Marte nos desafía: ¿pirámide alienígena o truco geológico?
Otra vez Marte nos juega una partida. Apenas unas semanas después de que una extraña formación cilíndrica desorientara a los científicos, una imagen captada por sondas orbitales ha encendido la imaginación de muchos: una estructura que, a simple vista, recuerda a una pirámide egipcia. La red se ha inundado de teorías conspirativas, pero ¿es esto algo más que un espejismo rocoso?
El hallazgo en candor chasma: ¿coincidencia o evidencia?

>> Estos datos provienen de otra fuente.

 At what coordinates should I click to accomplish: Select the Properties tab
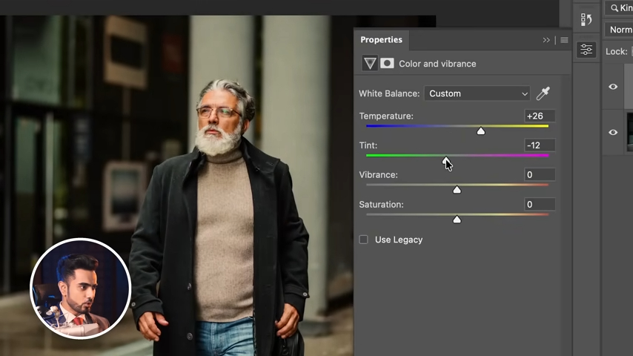pyautogui.click(x=381, y=40)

La fotografía, proveniente de las sondas que monitorean el planeta rojo, muestra una formación rocosa en Candor Chasma, un profundo valle dentro del gigantesco sistema de cañones Valles Marineris. Esta zona, objeto de estudio durante décadas, es conocida por sus formaciones geológicas inusuales, producto de la erosión y la actividad tectónica. Sin embargo, esta última formación ha llamado especialmente la atención debido a su sorprendente similitud con las pirámides de la Tierra, despertando inevitablemente las especulaciones sobre posibles civilizaciones marcianas extintas.
La imagen se propagó con rapidez, alimentando las redes sociales y foros dedicados a fenómenos paranormales. Pero también llegó a la comunidad científica, que se muestra más cauta. La explicación, según los expertos, es mucho más prosaica.

Pareidolia marciana: la mente humana y sus trampas
Lo que estamos viendo, probablemente, es un ejemplo de pareidolia, ese fenómeno psicológico que nos lleva a percibir patrones significativos en estímulos aleatorios. Es lo mismo que ver caras en las nubes o figuras en las manchas de café. El ángulo de iluminación y la perspectiva de la fotografía pueden generar ilusiones ópticas que nos hagan creer que estamos ante una estructura perfectamente piramidal cuando, en realidad, se trata de una formación rocosa esculpida por el viento, la actividad volcánica o incluso deslizamientos de tierra.
Marte no es ajeno a este tipo de confusiones. Recordamos las famosas “caras” de Cydonia, que en su momento generaron un revuelo considerable antes de que se demostrara que eran producto de la erosión.

La voz de la geología: un planeta en constante transformación
Michael Carr, reconocido geólogo planetario, lo deja claro: “Marte es un planeta con una geología muy activa, especialmente en su pasado. No necesitamos recurrir a civilizaciones avanzadas para explicar estas estructuras. La erosión natural es capaz de producir ángulos agudos y formas geométricas que pueden parecer artificiales si se observan desde una perspectiva determinada”. La misma región de Candor Chasma está repleta de acantilados, barrancos y mesetas con formas singulares, algunas vagamente piramidales, lo que refuerza la hipótesis de un origen geológico.
Pero, a pesar de la explicación científica, la imaginación popular sigue desbocada. Las teorías que conectan a Marte con civilizaciones alienígenas se multiplican en Internet, desafiando la lógica y la razón. La fascinación por el planeta rojo, sin embargo, permanece intacta, recordándonos que la Ciencia y la especulación, a veces, se entrelazan en un baile fascinante. La pregunta ya no es si hay pirámides en Marte, sino qué más nos revelará este gigante rojo en el futuro.